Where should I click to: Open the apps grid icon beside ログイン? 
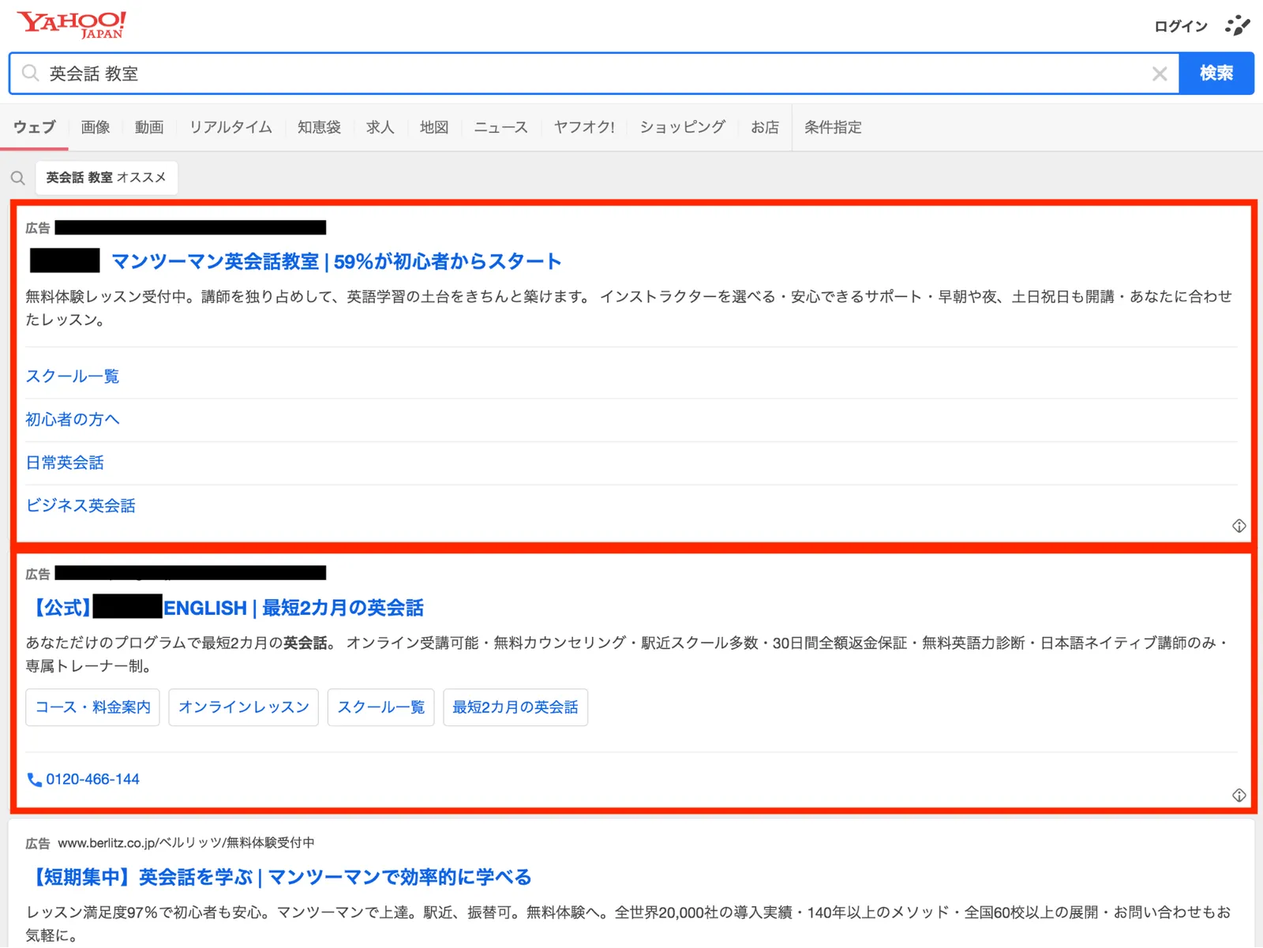point(1237,25)
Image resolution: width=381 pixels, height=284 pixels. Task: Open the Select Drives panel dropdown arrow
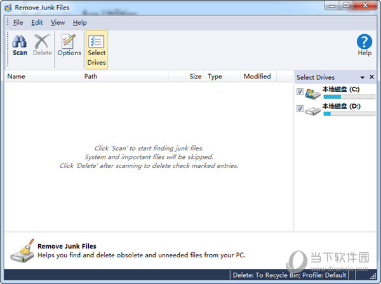(363, 77)
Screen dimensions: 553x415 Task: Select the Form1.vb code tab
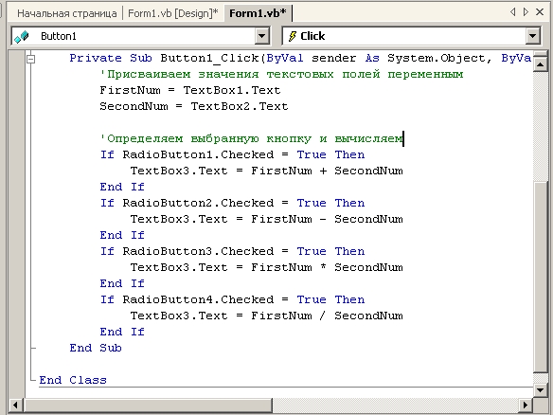[x=258, y=13]
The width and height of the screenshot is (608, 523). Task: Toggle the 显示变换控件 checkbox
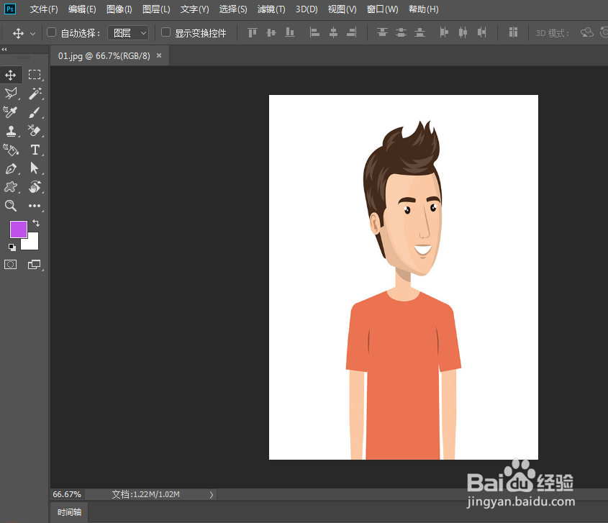[165, 32]
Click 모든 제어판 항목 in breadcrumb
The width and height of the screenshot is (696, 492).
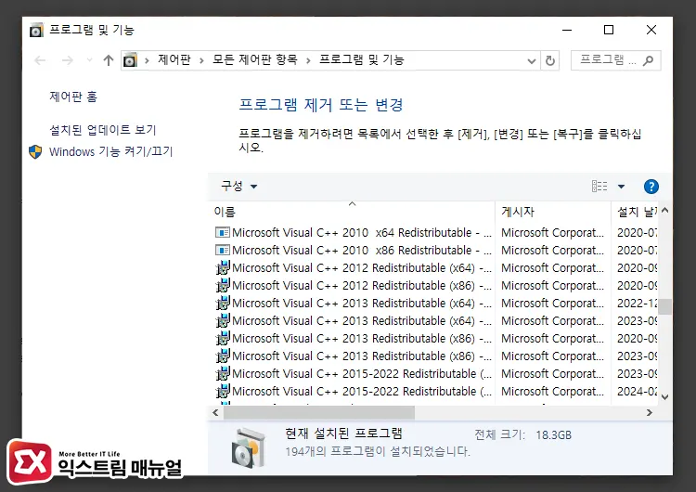click(x=254, y=60)
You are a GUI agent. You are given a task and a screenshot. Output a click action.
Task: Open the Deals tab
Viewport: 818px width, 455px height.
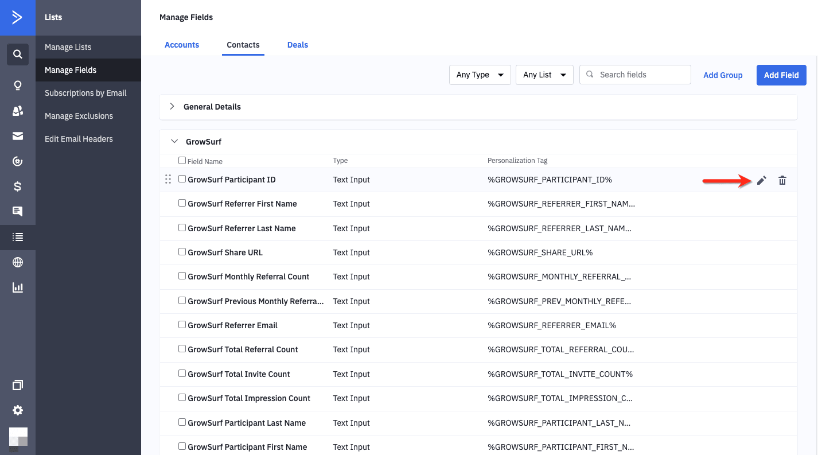pos(298,45)
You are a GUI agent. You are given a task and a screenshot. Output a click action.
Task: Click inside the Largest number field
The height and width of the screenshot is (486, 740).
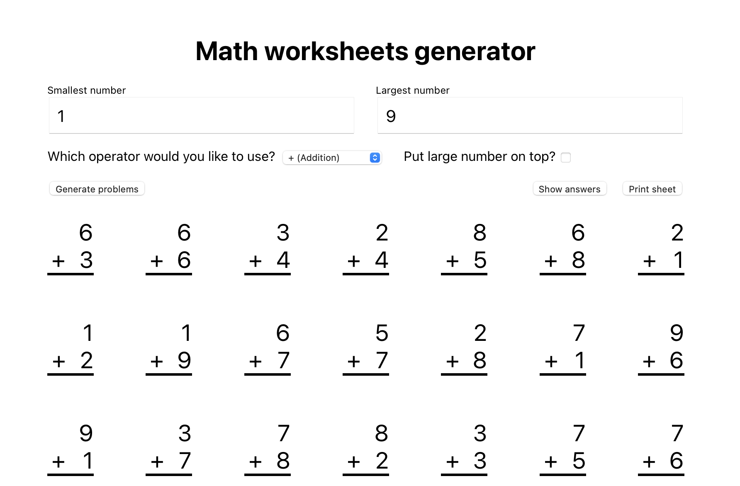529,116
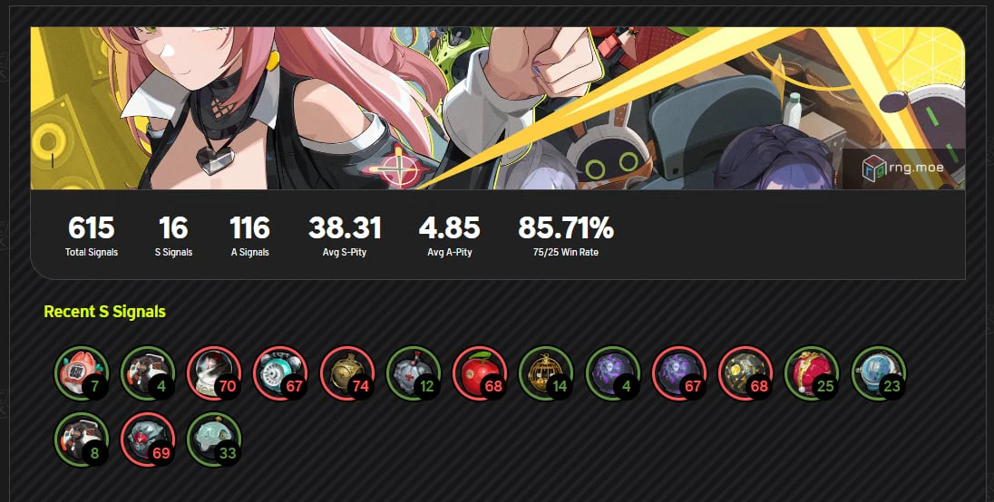Click the purple sphere icon with pity 4

click(612, 372)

----

■ **TASK DIRECTIONS**
The copy you produce must repeat all the entries exactly and contain no pictures.

■ **WRITTEN SOLUTION**
Where should I click to: Open the apps grid icon beside ログイン? 
point(1237,25)
Image resolution: width=381 pixels, height=284 pixels. Task: Open the Select Drives panel dropdown arrow
(363, 77)
Screen dimensions: 553x415 Task: Select the Form1.vb code tab
[x=258, y=13]
The width and height of the screenshot is (608, 523). Task: Toggle the 显示变换控件 checkbox
[165, 32]
Click 모든 제어판 항목 in breadcrumb
The width and height of the screenshot is (696, 492).
click(x=254, y=60)
You are a GUI agent. You are given a task and a screenshot. Output a click action.
Task: Open the Deals tab
Viewport: 818px width, 455px height.
pos(298,45)
You are a GUI agent. You are given a task and a screenshot. Output a click action.
Task: Click inside the Largest number field
The height and width of the screenshot is (486, 740).
529,116
Click the purple sphere icon with pity 4

click(612, 372)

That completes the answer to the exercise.